How to complete this task
Skip every picture, and copy exactly the lines from the one containing "Instruction: Select the" to the end of the data.

-------- Source information --------

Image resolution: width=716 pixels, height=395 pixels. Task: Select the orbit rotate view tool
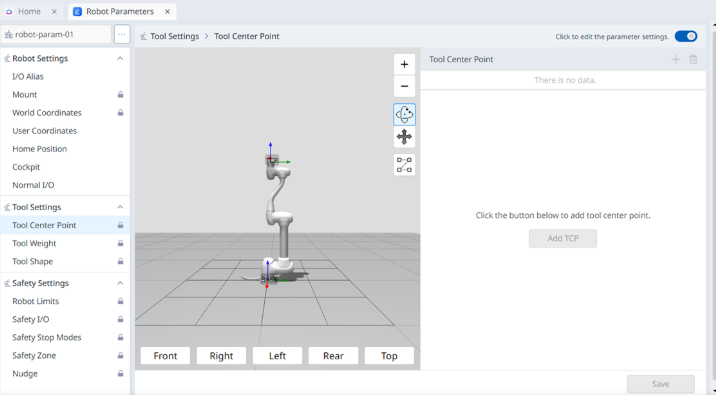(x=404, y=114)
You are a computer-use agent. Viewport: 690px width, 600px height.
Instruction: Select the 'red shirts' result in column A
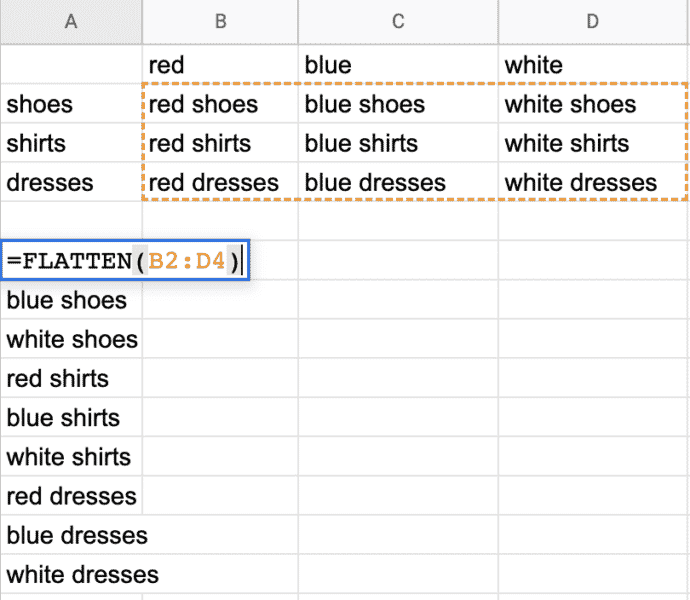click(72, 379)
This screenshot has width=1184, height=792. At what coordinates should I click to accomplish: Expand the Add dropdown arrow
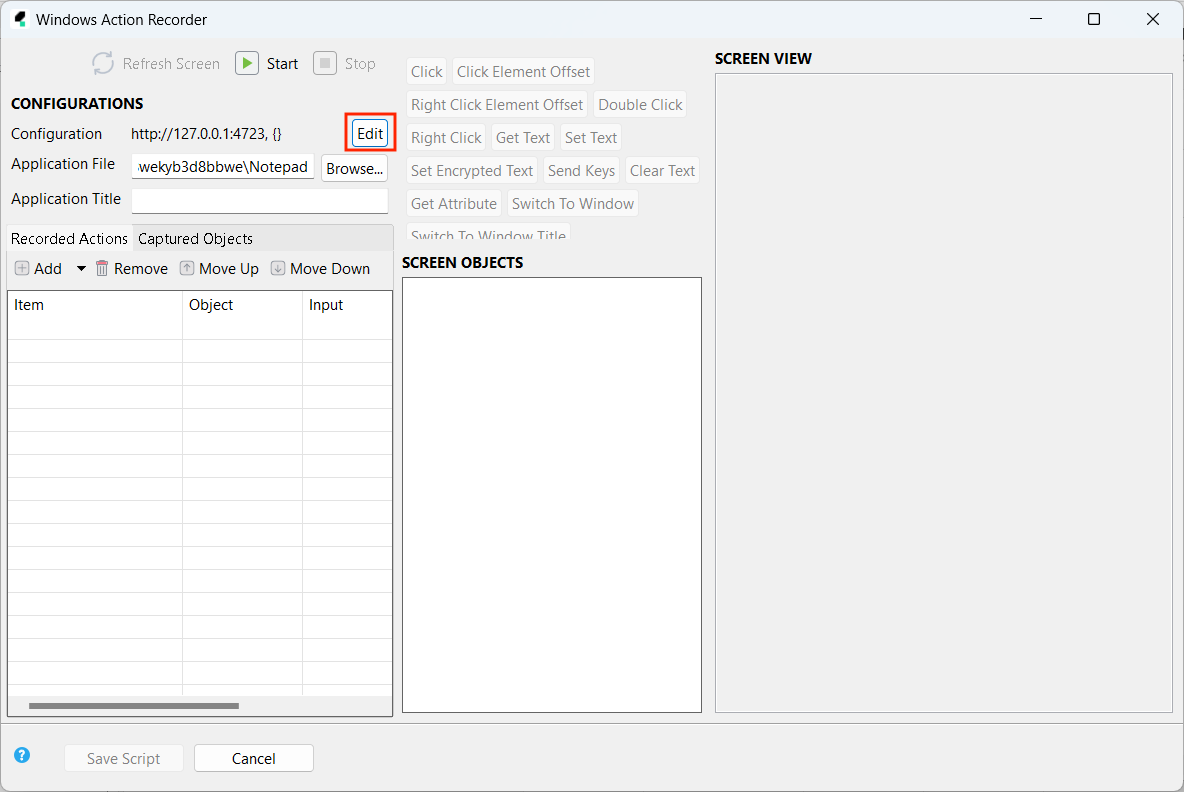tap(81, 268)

--------

Response to this task
Instruction: Select the 'red shirts' result in column A
click(72, 379)
This screenshot has width=1184, height=792. At what coordinates should I click to accomplish: Expand the Add dropdown arrow
tap(81, 268)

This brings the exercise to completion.